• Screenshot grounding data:
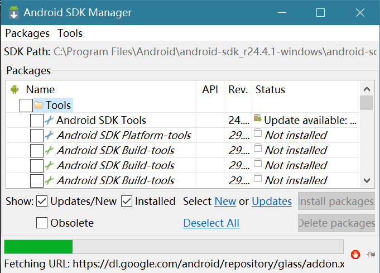
Task: Click the Select New link
Action: 225,201
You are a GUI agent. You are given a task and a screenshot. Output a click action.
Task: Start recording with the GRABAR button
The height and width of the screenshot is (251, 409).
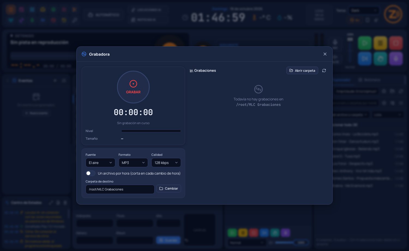[x=133, y=87]
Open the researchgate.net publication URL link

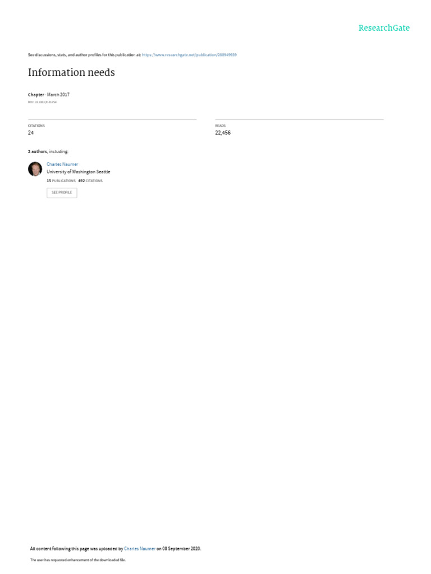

• TASK TO CARRY OUT: What is needed is a word-for-word repeat of every line from the line with "The height and" to the end of the entries above; leave out the pictures.

• EXERCISE ANSWER:
The height and width of the screenshot is (251, 409).
[x=133, y=87]
Open the researchgate.net publication URL link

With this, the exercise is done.